Kazak siyaset bilimci Dr. Talgat Kaliev, bazı yıkıcı güçlerin ülkesindeki barışçıl protestodan yararlandığını ve onu tamamen farklı bir senaryoya yönlendirdiğini söyledi.
Kaliev, Kazakistan'daki gelişmelerin iki kısma ayrılması gerektiğini belirterek, "Birincisi kesinlikle barışçıl, meşru bir protestoydu. Protestocular yeterince haklı taleplerde bulundu. Sonra ise bu protestolarla hiçbir ilgisi olmayan korunanlar da dahil olmak üzere binaları ele geçirebilecek özel eğitimden geçen yeni güçler ortaya çıktı. Yıkıcı güçler, protestodan yararlandı." dedi.

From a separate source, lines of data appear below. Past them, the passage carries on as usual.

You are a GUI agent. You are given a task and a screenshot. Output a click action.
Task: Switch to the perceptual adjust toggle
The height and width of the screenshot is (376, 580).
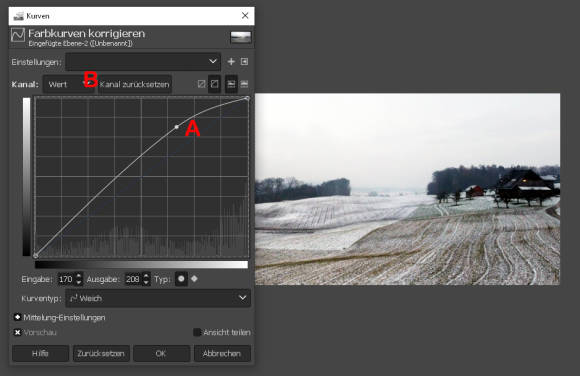pos(215,84)
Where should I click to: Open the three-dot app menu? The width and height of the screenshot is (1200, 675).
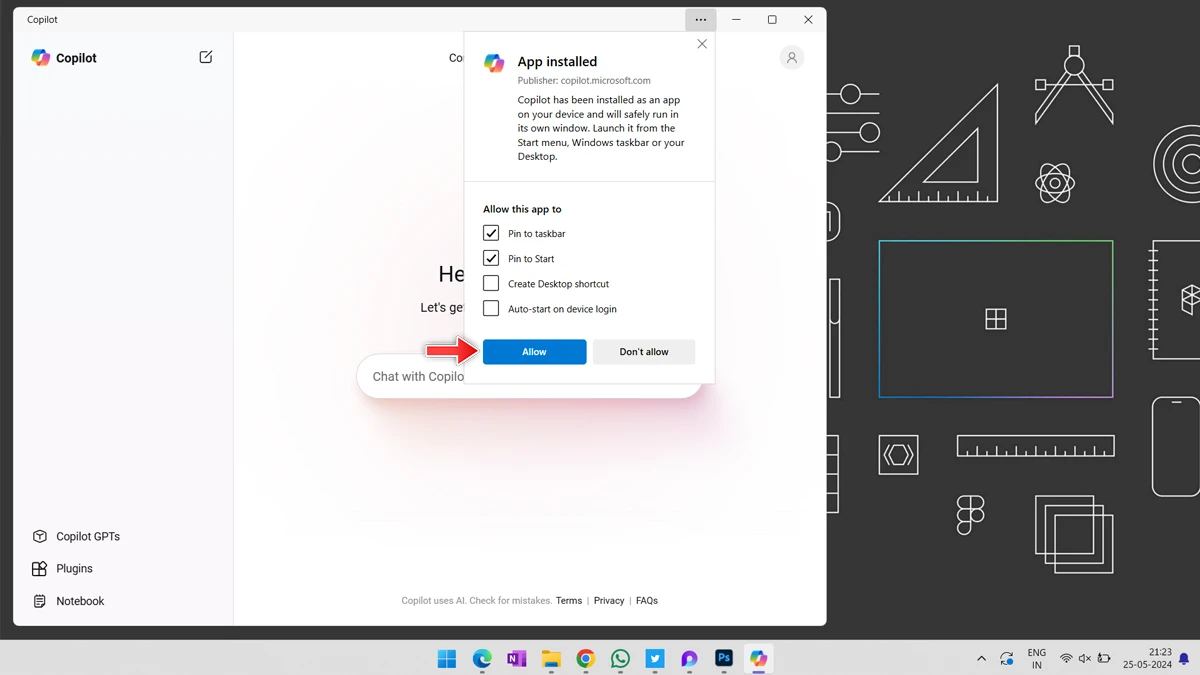[700, 20]
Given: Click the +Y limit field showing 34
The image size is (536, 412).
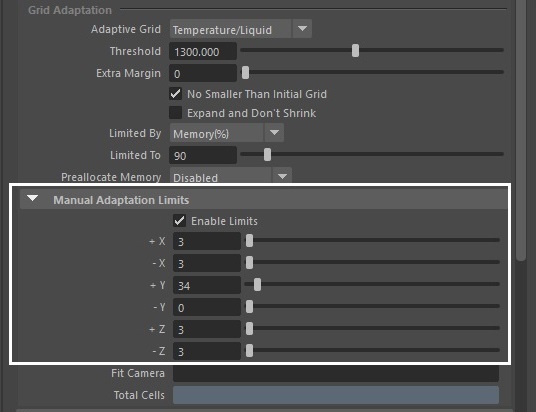Looking at the screenshot, I should (207, 285).
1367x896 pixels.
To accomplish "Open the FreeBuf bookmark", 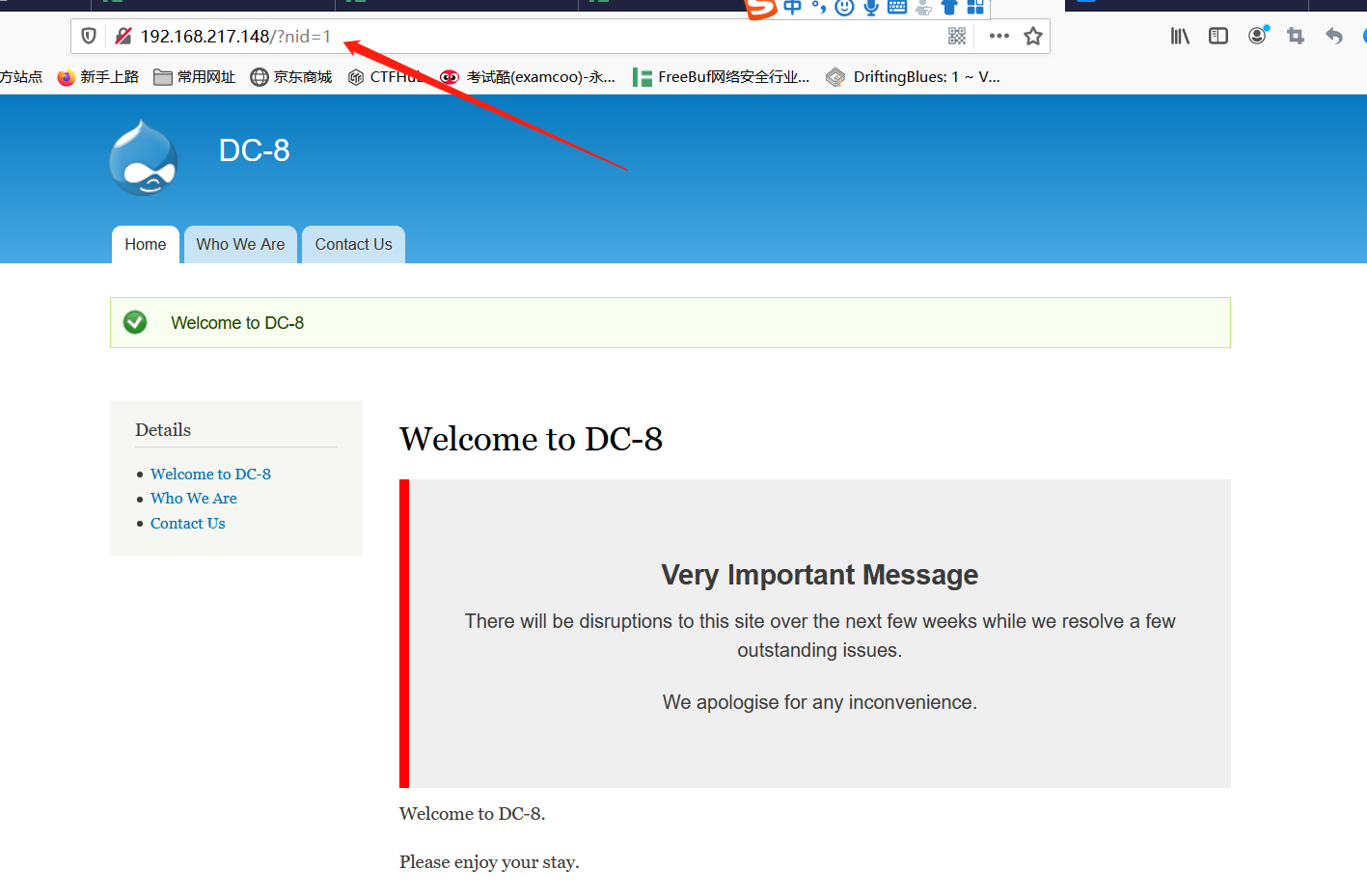I will coord(721,77).
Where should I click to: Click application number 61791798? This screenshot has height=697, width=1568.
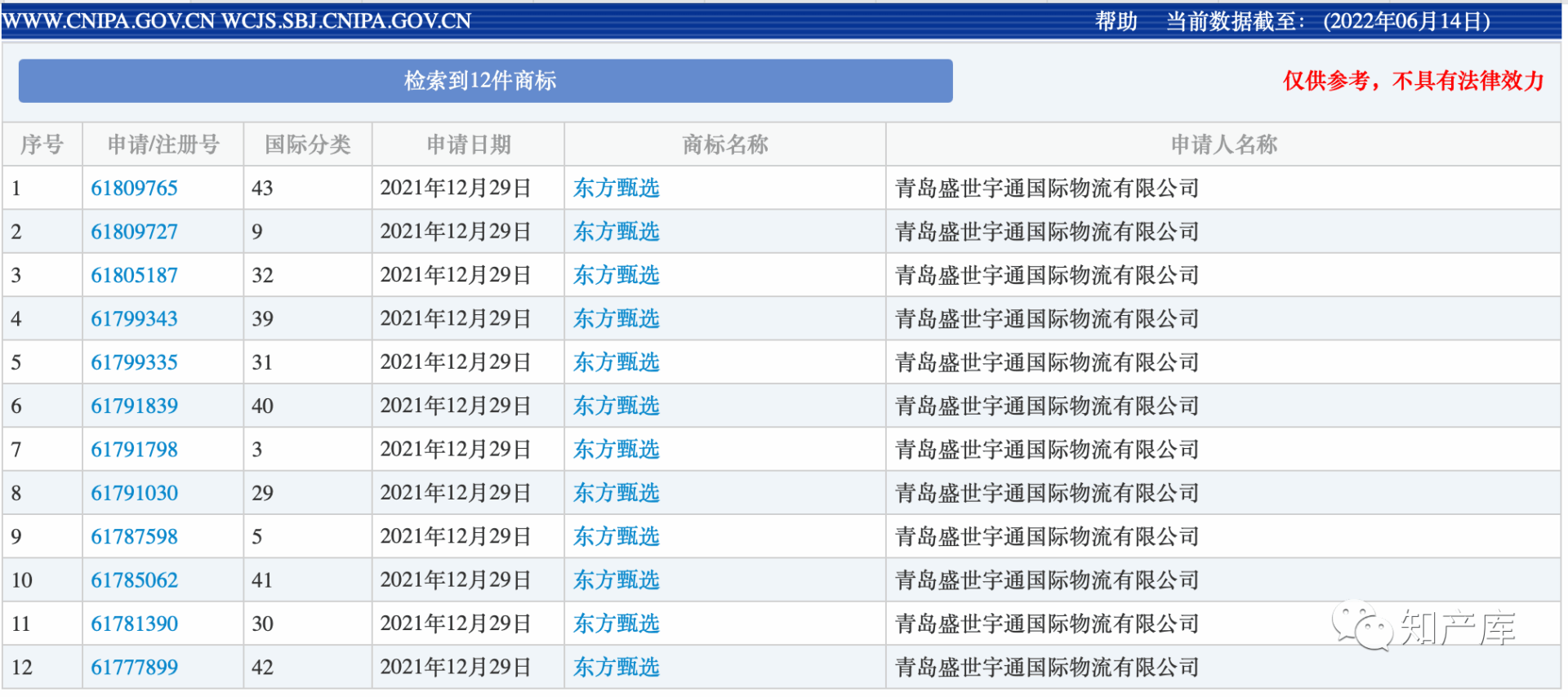pos(134,450)
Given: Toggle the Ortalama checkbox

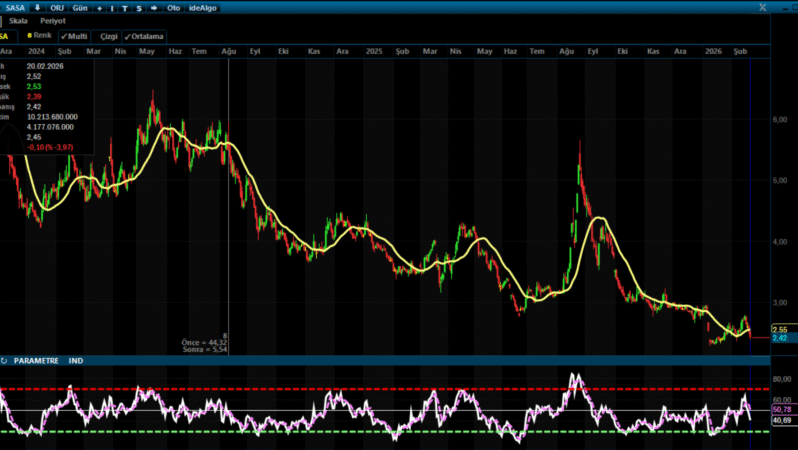Looking at the screenshot, I should coord(144,35).
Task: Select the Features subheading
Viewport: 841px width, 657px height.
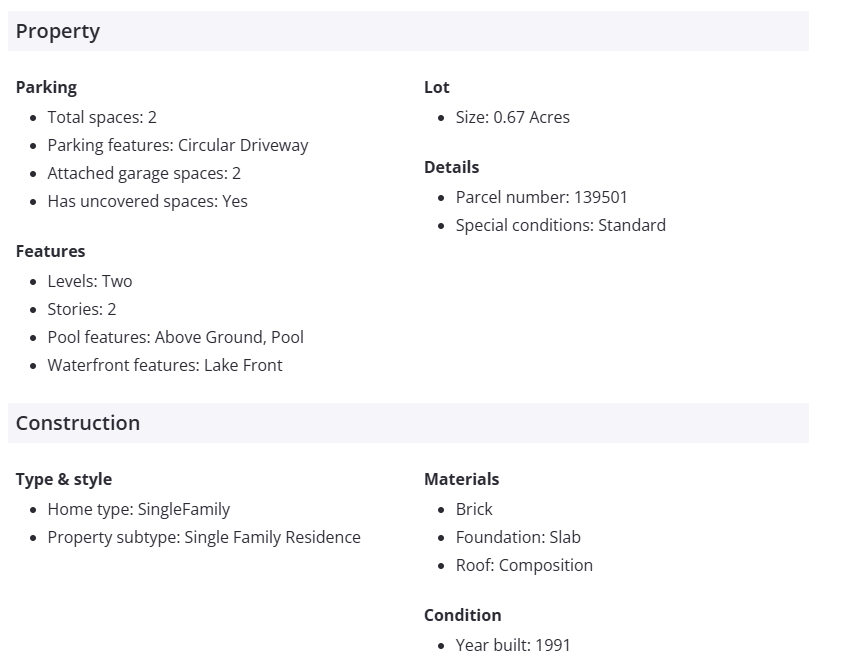Action: pos(50,251)
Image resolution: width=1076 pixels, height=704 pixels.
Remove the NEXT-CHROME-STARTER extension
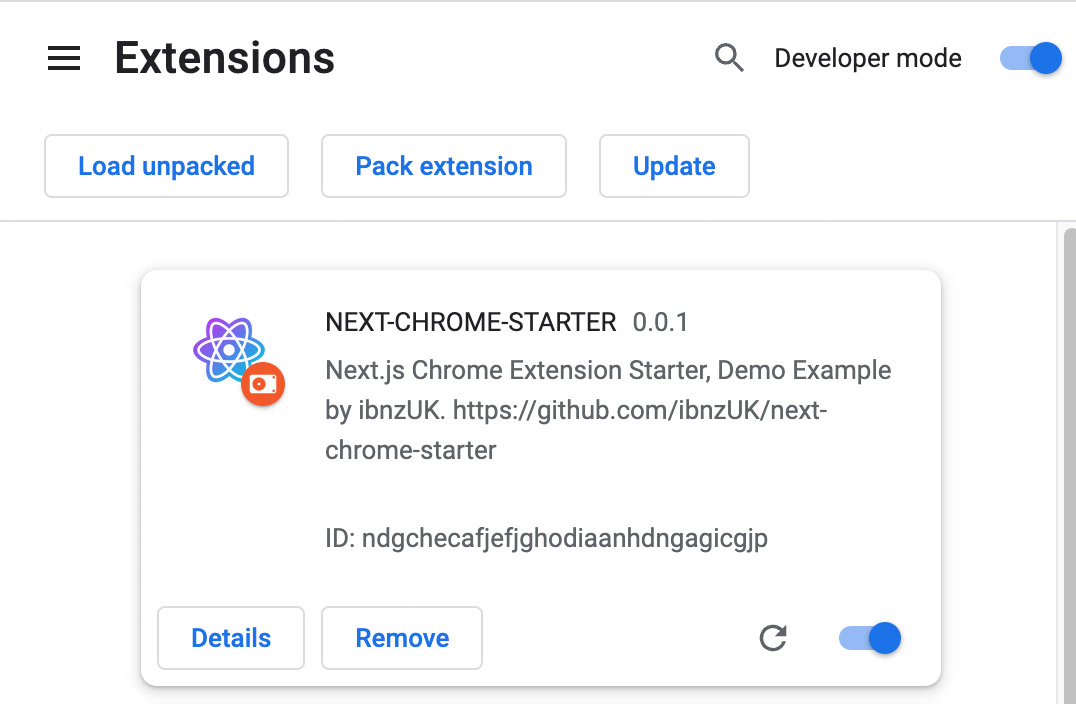402,638
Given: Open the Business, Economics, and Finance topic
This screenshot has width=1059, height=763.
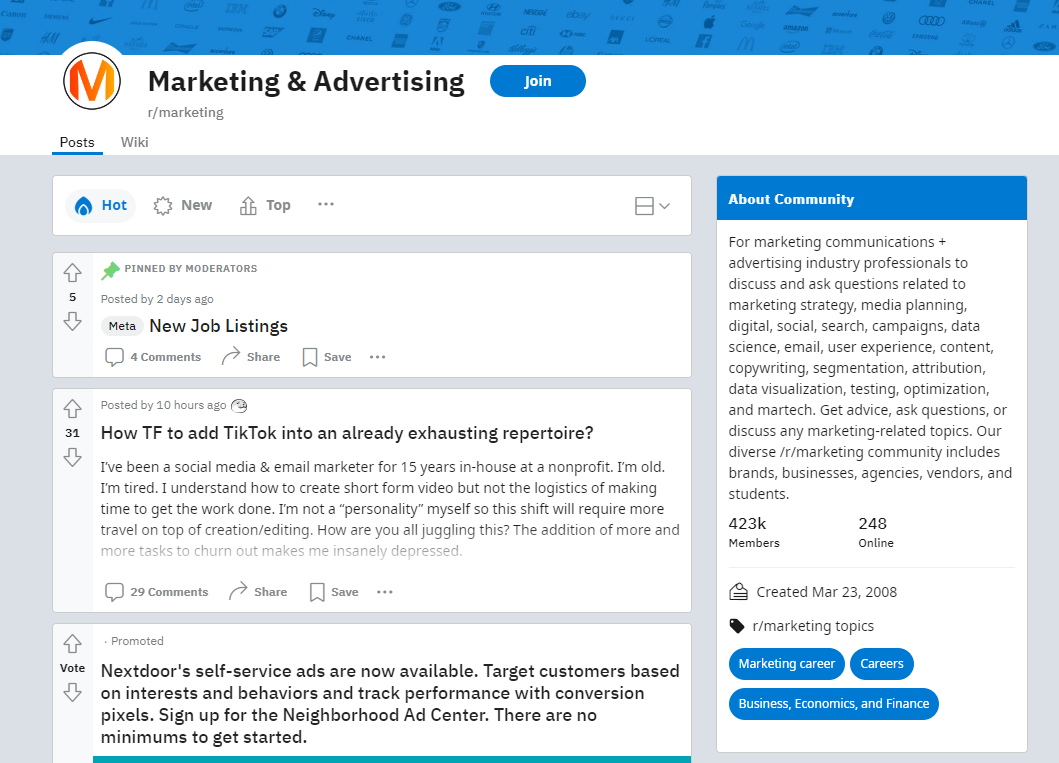Looking at the screenshot, I should 833,703.

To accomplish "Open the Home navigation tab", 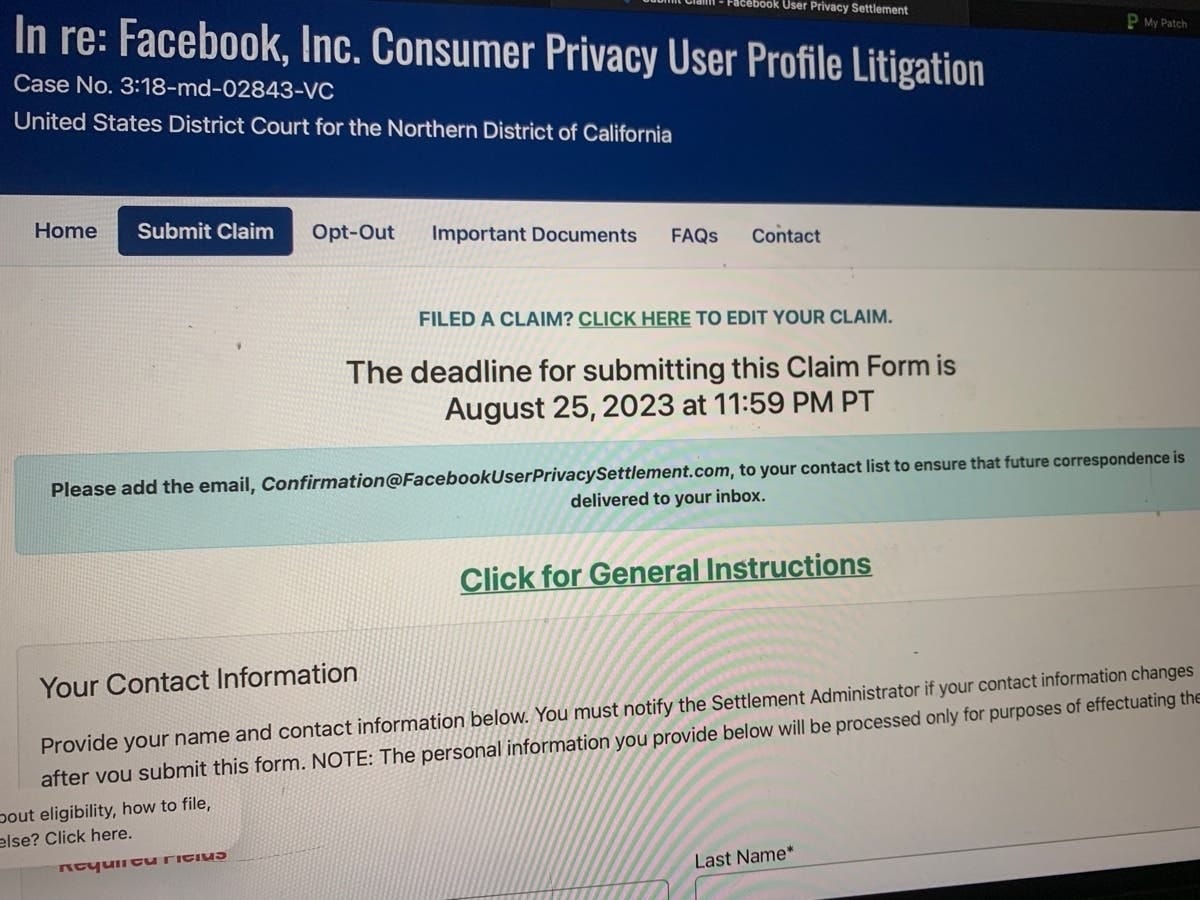I will pyautogui.click(x=64, y=231).
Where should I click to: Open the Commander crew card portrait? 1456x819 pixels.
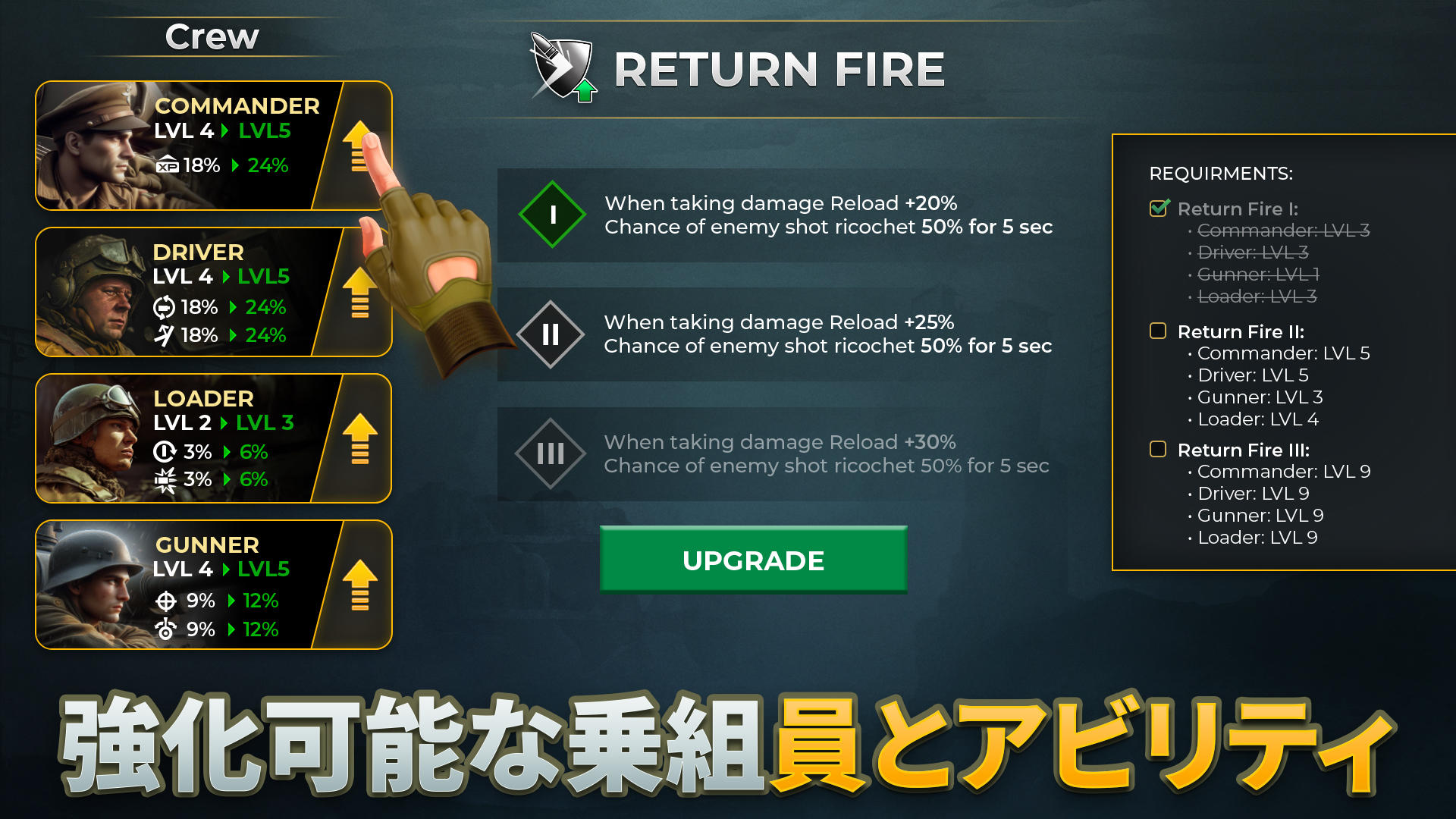pos(93,146)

İkinci kısmın terörist bir tehdit olduğunu savunan Kaliev, teröristlere karşı askeri operasyonların doğru olduğunu fakat hükümetin de barışçıl protestocuların taleplerine yanıt vermesi gerektiğini vurguladı.
Klanlar arasında mücadele ihtimali
Eski Kırgızistan Başbakanı Feliks Kulov, Cumhurbaşkanı Kasım Cömert Tokayev'in "güvenlik güçlerine tam güvenemediği için "Kolektif Güvenlik Anlaşması Örgütünden (KGAÖ) yardım talebinde bulunduğunu" iddia etti.
Kulov, KGAÖ güçlerinin Kazakistan'da kısa süre bulunacağını, bunun işgal girişimi anlamına gelmediğini söyledi.
Kırgız siyaset bilimci Mederbek Korganbayev de Kazakistan'daki gelişmelerde klanlar arasındaki mücadele ihtimaline dikkati çekti.
Korganbayev, Kazakistan'ın kurucu lideri Nursultan Nazarbayev'in çevresi ile mevcut Cumhurbaşkanı Tokayev arasında kilit karlı sektörler, petrol ve ham madde ihracatı, kadro politikası, ticaret ve iş alanları, medya kaynakları ve diğer finansal akışların paylaşılamadığını öne sürerek, Nazarbayev'in çevresinin, Tokayev'in kadrolarda değişiklik yapmasına izin vermediğini, bağımsız kararlar almasını engellediğini ve baskı altında tuttuğunu savundu.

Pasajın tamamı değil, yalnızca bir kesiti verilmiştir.